Wednesday March 29, 2023

Oregon Public Broadcasting

The federal government has announced plans to increase funding for the Columbia River Basin’s salmon hatcheries, the often-crumbling facilities that maintain the river’s dwindling salmon populations. But tribes and state agencies say the influx of funds is only a fraction of what is needed.

The Bonneville Power Administration, the federal agency that’s required to pay for salmon recovery using proceeds from selling power generated by hydroelectric dams, is putting an additional $50 million toward repairs at hatcheries operated by tribes and states. The agency also plans to increase annual funding for hatchery upkeep from $500,000 to $2.7 million.

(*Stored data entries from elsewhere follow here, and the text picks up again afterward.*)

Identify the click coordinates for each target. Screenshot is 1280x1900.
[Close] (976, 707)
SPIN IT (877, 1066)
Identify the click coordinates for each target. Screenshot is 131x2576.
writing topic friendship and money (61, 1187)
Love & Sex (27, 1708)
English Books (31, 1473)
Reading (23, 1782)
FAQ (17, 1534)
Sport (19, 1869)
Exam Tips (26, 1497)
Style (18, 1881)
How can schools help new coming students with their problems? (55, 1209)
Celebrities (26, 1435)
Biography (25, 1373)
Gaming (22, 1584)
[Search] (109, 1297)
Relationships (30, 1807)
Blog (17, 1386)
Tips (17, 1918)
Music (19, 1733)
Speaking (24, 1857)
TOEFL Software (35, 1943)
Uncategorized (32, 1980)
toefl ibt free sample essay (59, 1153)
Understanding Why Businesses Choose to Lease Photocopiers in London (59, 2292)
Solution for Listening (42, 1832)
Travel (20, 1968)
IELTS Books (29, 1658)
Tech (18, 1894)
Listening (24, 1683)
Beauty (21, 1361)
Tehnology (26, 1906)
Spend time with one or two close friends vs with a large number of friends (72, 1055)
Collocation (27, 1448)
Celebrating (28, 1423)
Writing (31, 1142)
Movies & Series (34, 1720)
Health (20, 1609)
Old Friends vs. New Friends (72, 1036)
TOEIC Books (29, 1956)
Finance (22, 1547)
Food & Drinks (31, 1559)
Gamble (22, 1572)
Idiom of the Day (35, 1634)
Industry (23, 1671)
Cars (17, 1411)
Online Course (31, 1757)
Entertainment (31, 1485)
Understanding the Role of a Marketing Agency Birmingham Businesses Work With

In May, Oregon Public Broadcasting and ProPublica reported on how the federal government’s neglect of an old and struggling hatchery system had put tribal fishing rights in jeopardy. The news organizations’ analysis showed that the outlook for fish survival was so poor that the hatchery system was at risk of collapsing under the strain of climate change, unable to produce meaningful levels of fish. Bonneville is the primary funder of the river’s hatcheries, with additional money coming from federal appropriations and local government. In August, OPB and ProPublica reported that Bonneville had resisted tribes’ restoration efforts and constrained salmon recovery funds even while generating hundreds of millions of dollars in surplus revenue.